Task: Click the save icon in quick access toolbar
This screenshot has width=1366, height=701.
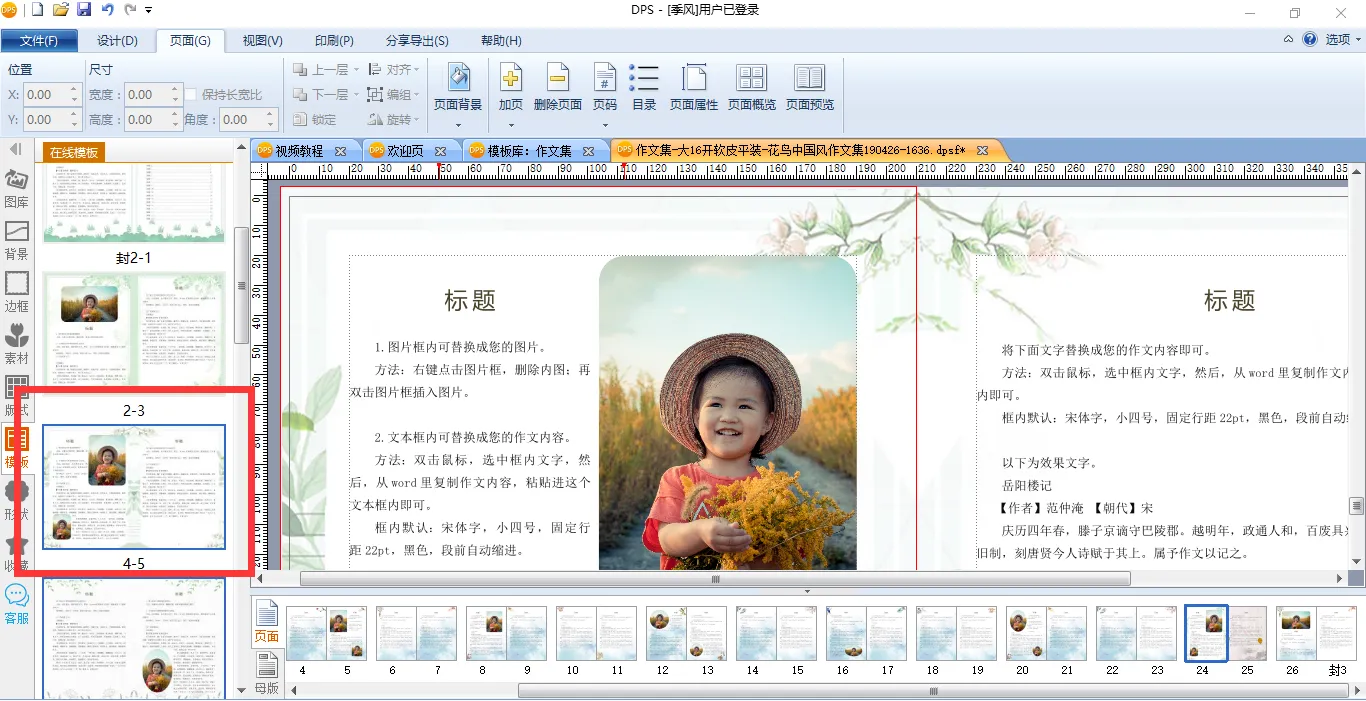Action: (x=84, y=10)
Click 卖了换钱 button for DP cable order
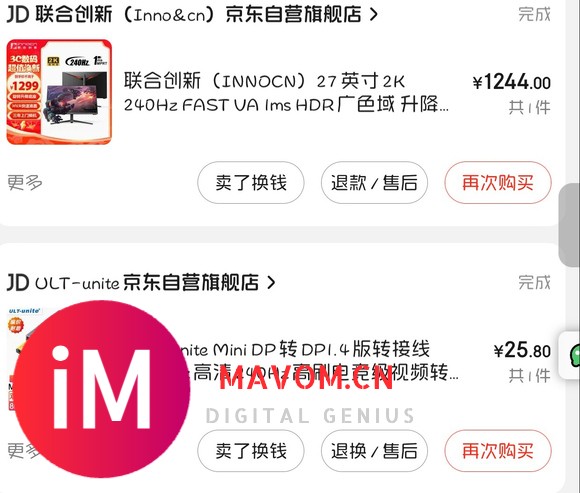Image resolution: width=580 pixels, height=493 pixels. (x=251, y=451)
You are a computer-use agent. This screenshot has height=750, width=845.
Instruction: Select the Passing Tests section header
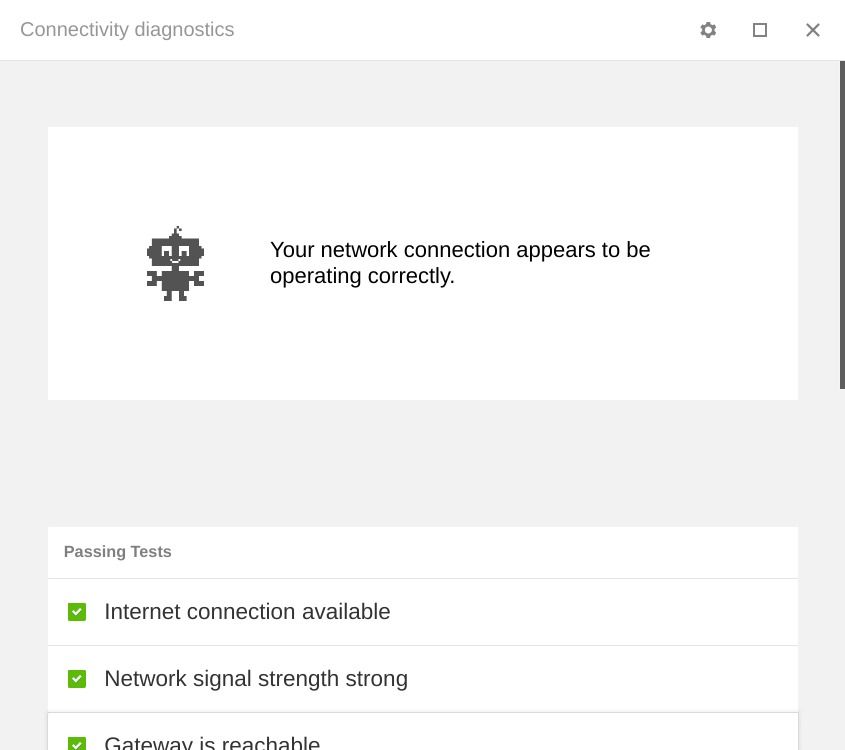pyautogui.click(x=117, y=551)
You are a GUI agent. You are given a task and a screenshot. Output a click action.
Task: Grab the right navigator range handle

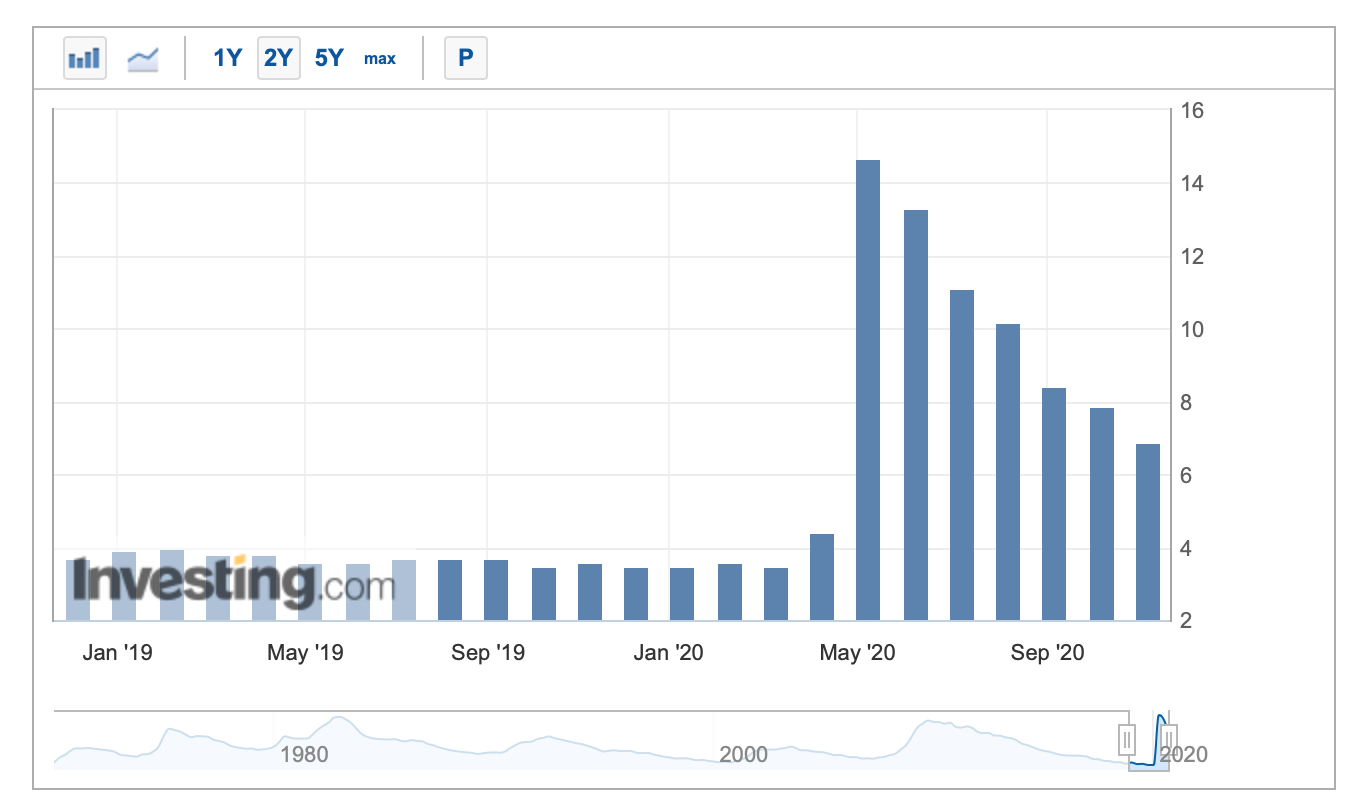(x=1169, y=740)
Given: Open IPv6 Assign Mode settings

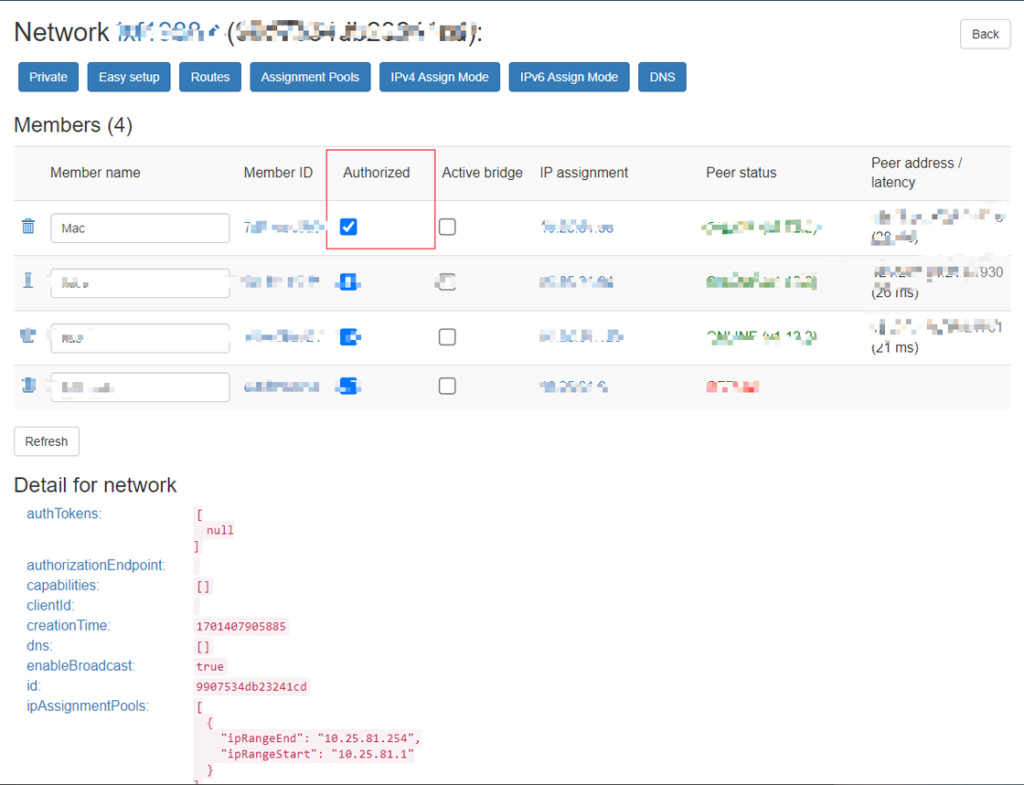Looking at the screenshot, I should (569, 77).
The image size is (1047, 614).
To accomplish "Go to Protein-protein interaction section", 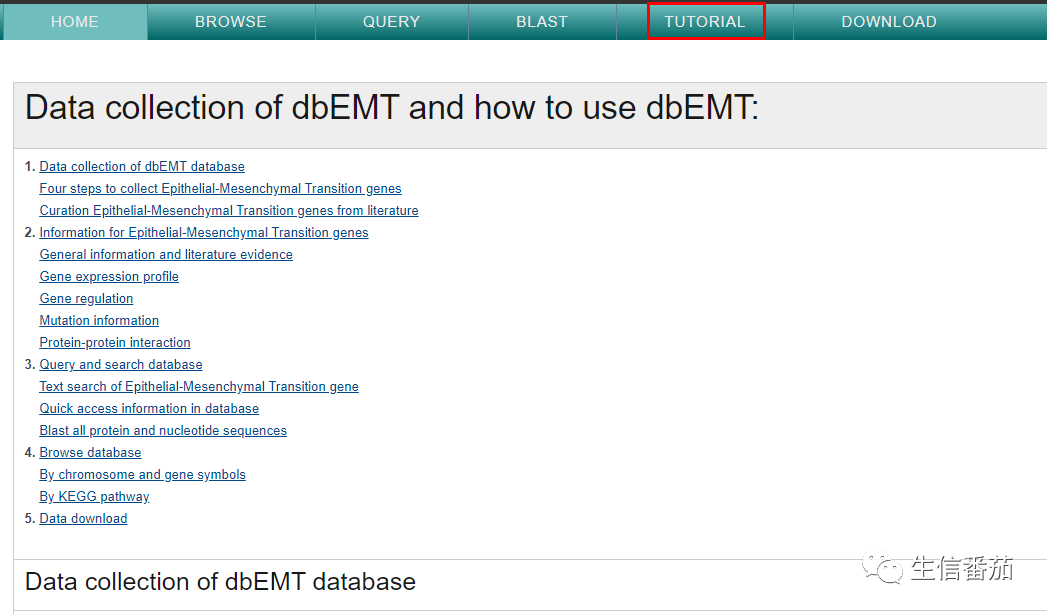I will 115,343.
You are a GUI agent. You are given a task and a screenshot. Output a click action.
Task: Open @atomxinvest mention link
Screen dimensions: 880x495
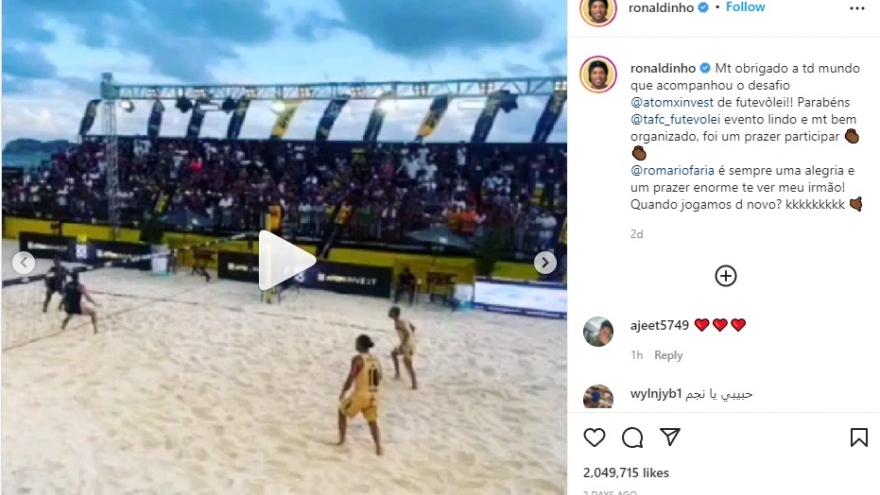pos(672,102)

★ ★ ★ ★ ★ ★ ★

**Problem details:** Everything from the line containing "Task: Open @atomxinvest mention link" to the last line of the listing above must be reproduced exactly, with no pictures included.

**Result of this task:**
Task: Open @atomxinvest mention link
Screen dimensions: 880x495
pos(672,102)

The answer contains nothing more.